Building a Game Design Toolbox: What can we learn from the design of Proteus? This blog is the first in series looking at what we can learn from the experiences presented by various games, to provide us with tools to use in our own designs.

Andrew Stewart, Blogger

June 14, 2013

6 Min Read

This blog first appeared on the Triplevision Games website.

I can't jump. I can't sprint. I can't pick anything up. I can't drown or die in any way. I can sit, but I can't duck. I can circle strafe, but I can't shoot. So what?
 
Proteus has been dismissed by some for the numerous things you are not able to do in its world. This, as a measure of the quality of any game, is faintly ridiculous. I can't recall this same criticism being levelled at Call of Duty, for example, and I'm pretty sure you can't sit in Call of Duty.
 
When did we decide to start judging games on what you can't do instead of what you can do? Every game is its own world, with its own rules and laws – a world small enough that you can know everything about it without the need for a PHD in every discipline of science and academic thought. And the world of Proteus offers so much more than that of Call of Duty or World of Warcraft. I feel this is because, in Proteus, it is the world itself that engages you rather than your actions in it.

(Entries pointing to words and elements)
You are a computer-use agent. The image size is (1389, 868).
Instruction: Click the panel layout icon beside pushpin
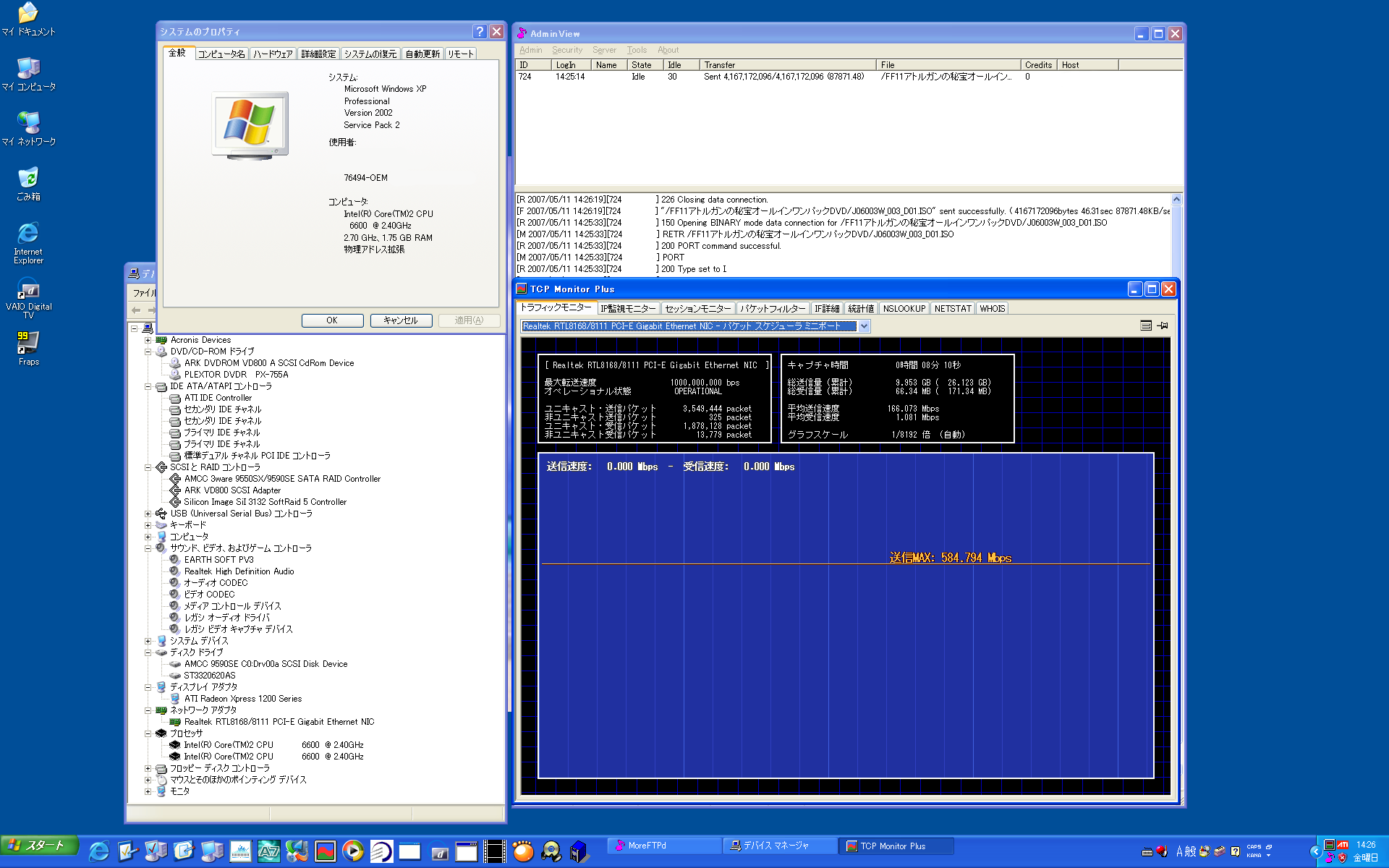tap(1146, 326)
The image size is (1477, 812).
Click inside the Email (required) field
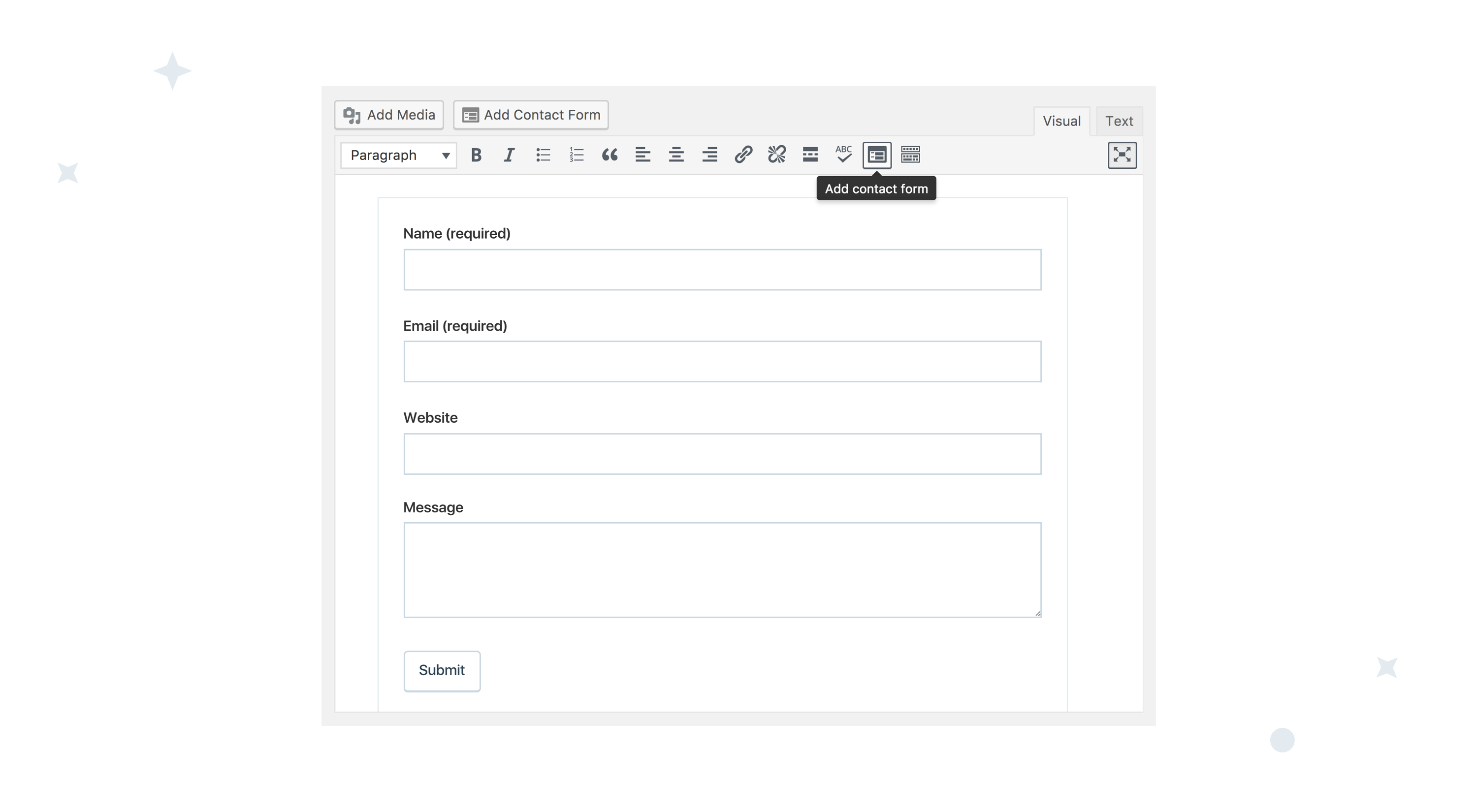tap(722, 361)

TASK DIRECTIONS
Carry on the blog post about the design of Proteus, picking up after its last sentence.

EXERCISE RESPONSE
So when I play through Proteus, I do not experience that world as being constrained by what buttons do what -- by what operative actions are available to me. I do not interact with this world through the medium of a virtual gun. I interact through my own interpretation of the experience and my observing the results of the decisions that I make. I unconsciously ascribe meaning to dancing pink trumpets and odd fluttering white things. These things have a relevance to me that only makes sense in the world of Proteus, but that is a relevance that I have made in my own head – it is not a meaning that has been put in the game by a 'narrative designer'. I have, unconsciously, chosen my own experience.
 
This avoids the incongruence of other games that stop them from really meaning anything.
 
Proteus: the first real choose your own adventure. Or more accurately, choose your own experience.
 
It is a challenging game. The challenge is not in how many enemies you can kill, but rather in how you can interpret the experience with which you are participating in. It is a challenging game, but not a difficult or frustrating one. You, the player, set the goals for the experience and this is where I feel the game really succeeds. You're not playing the game in the game, you're playing it in your head. This works so well in Proteus because there is nothing in there to ever pull you out of the experience, that strange world sits quite comfortably in your mind.
 
There are many things in there that don't really make sense, but they don't make sense in a way that makes sense in the world of the experience. Those pink dancing things that hide when I approach, the sound and music that casts you as the conductor of nature's bizarre orchestra, the blinding Sun that I stared at for so long the world when white and everything began to buzz. Everything works together to tell you the same thing: that this world, and your experience in it is your own and yours alone – because you are as much a part of the world as any other.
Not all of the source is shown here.